● **Work instructions**
For each line of the listing that holds "dimensions", show the full line.

● **Listed records**
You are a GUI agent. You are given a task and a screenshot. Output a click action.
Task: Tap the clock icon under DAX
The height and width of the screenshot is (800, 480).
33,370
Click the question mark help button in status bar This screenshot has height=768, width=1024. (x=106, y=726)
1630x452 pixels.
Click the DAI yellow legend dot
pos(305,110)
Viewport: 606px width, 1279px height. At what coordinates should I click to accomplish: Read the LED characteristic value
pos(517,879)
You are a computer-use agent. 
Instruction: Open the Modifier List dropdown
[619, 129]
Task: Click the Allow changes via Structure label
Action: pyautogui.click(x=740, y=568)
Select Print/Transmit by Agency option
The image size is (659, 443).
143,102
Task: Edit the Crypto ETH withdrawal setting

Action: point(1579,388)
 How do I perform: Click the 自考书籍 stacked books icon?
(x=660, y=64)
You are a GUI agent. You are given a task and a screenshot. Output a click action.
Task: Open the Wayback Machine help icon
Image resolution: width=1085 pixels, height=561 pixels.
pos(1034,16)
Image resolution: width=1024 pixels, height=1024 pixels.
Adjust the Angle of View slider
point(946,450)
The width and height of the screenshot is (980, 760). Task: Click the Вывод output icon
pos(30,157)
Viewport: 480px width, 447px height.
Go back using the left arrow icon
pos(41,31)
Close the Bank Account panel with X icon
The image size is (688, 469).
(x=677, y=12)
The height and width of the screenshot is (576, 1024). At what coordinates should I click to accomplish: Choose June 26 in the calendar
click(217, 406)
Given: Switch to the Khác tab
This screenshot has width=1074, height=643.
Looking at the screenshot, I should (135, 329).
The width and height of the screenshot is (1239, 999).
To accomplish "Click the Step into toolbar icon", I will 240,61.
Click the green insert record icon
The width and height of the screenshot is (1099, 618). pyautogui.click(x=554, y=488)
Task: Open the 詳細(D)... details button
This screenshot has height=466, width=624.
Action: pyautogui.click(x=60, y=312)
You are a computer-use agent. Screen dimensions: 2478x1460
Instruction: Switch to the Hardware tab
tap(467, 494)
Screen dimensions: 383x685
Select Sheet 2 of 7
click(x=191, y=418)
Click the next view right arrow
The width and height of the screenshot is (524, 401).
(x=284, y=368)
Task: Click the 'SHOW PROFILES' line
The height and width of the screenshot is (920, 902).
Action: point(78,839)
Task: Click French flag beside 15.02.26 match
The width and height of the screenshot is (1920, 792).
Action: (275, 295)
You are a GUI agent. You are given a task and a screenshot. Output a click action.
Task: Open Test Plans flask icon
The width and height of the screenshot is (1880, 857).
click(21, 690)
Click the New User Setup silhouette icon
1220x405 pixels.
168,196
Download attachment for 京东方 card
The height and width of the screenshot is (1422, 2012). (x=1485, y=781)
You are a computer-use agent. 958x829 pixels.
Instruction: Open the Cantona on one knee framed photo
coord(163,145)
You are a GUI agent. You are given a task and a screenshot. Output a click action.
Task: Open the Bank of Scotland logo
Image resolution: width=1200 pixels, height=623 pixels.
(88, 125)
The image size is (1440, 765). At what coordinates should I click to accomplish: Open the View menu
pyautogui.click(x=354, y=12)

● **Reply to the exercise**
You are a computer-use agent. Screen dimensions: 2478x1460
Screen dimensions: 383x685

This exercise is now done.